Purtroppo, la storia di Tapputi è molto frammentaria: probabilmente fu la prima chimica donna, ma la storia ne ha perso le tracce. Molto più numerose sono le prove documentali sui profumi dell’antico Egitto, della Persia e dell’antica Roma. Nel 2003, una squadra di archeologi ha scoperto a Cipro la fabbrica di profumi più antica del mondo. L’ipotesi degli archeologi è che questa costruzione di fango e mattoni e i profumi che vi si producevano spinsero i greci ad associare l’isola ad Afrodite, la dea del sesso e dell’amore: nata dai resti magici dei testicoli del dio del cielo, che erano stati strappati e gettati in mare da Crono, il dio titano dei raccolti, Afrodite sarebbe emersa dalle acque spumeggianti e comparsa sulla spiaggia di Pafo, un antico insediamento sulla costa meridionale dell’isola. L’analisi dei resti ritrovati sul sito rivela che quegli antichi profumieri sfruttavano ingredienti di origine vegetale come il pino, il coriandolo, il bergamotto, la mandorla e il prezzemolo.

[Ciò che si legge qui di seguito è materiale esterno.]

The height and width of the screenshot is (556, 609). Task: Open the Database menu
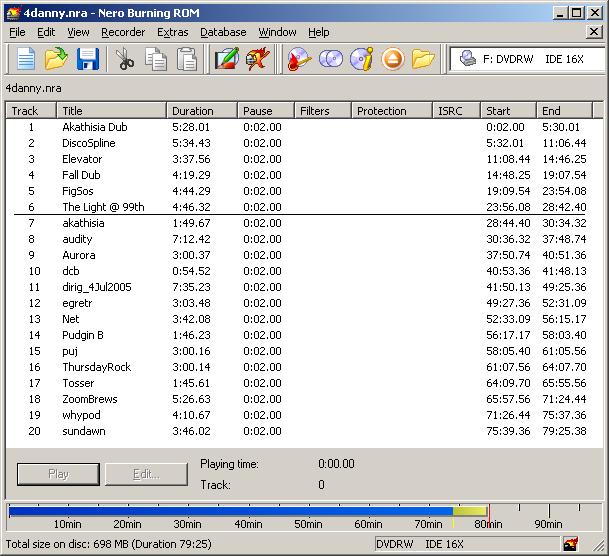coord(223,32)
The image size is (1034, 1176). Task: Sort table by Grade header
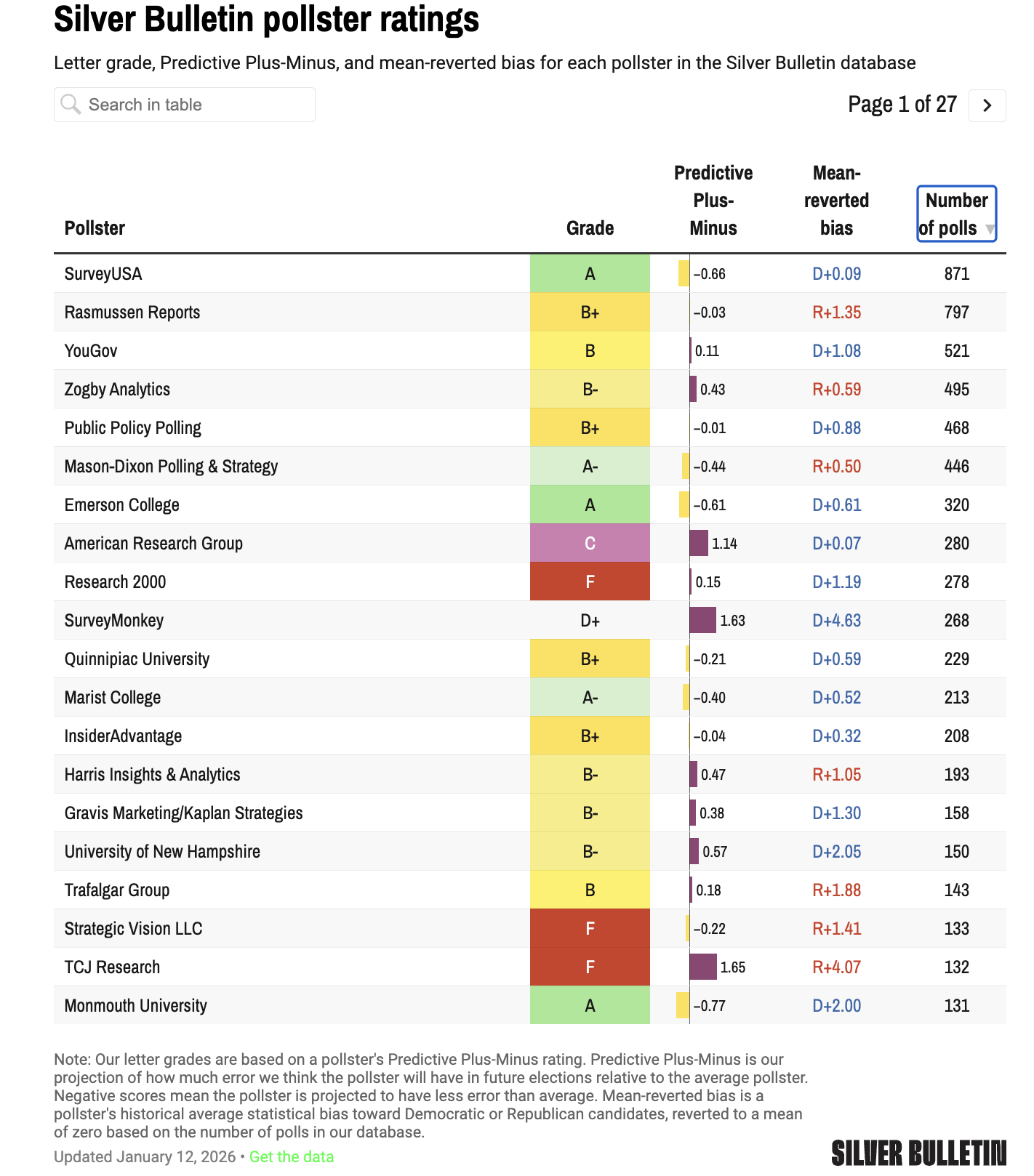point(590,228)
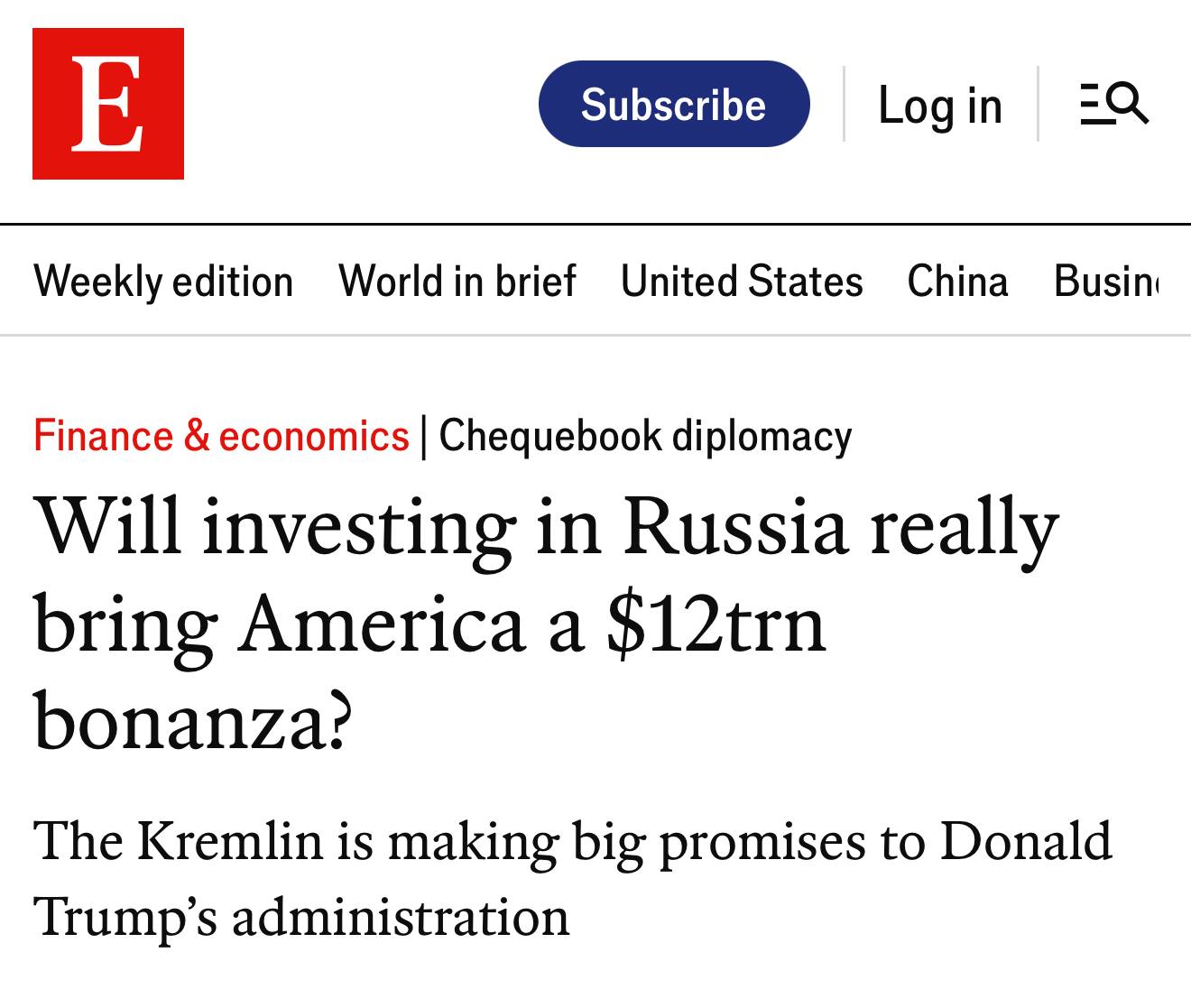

Sembrano tutti profumi piuttosto piacevoli. Mi vedo a strofinarmi sui polsi un po’ d’olio di mandorla mischiato con il bergamotto lasciando una scia di note botaniche. È scontato che la gente voglia profumare come le piante. Le prime opere d’arte rappresentano i fiori, le foglie e gli alberi. Gli studi dicono che ognuno di noi cerca inconsciamente la simmetria e che siamo attratti dai colori; perciò, è del tutto logico che i fiori reclamino la nostra attenzione con le loro spirali di Fibonacci e le loro tonalità vivaci. Capisco anche che la curiosità possa spingere qualcuno a incamminarsi lungo la spiaggia per raccogliere un blocco di grasso marino e annusarlo. Faccio un po’ più fatica a capire come i profumieri medievali abbiano fatto il salto concettuale, passando dall’annusare i sacchi ghiandolari dei moschi morti a strofinarseli sui polsi. Eppure, a un certo punto dev’essere successo, perché a partire dalla fine delle crociate gli europei sono diventati ossessionati dal muschio.

Katy Kelleher

 

 

 

(Traduzione di Fabrizio Saulini)

Questo articolo è stato pubblicato il 9 novembre 2018 sul numero 1281 di Internazionale. Era uscito su Longreads con il titolo The ugly history of beautiful things: perfume.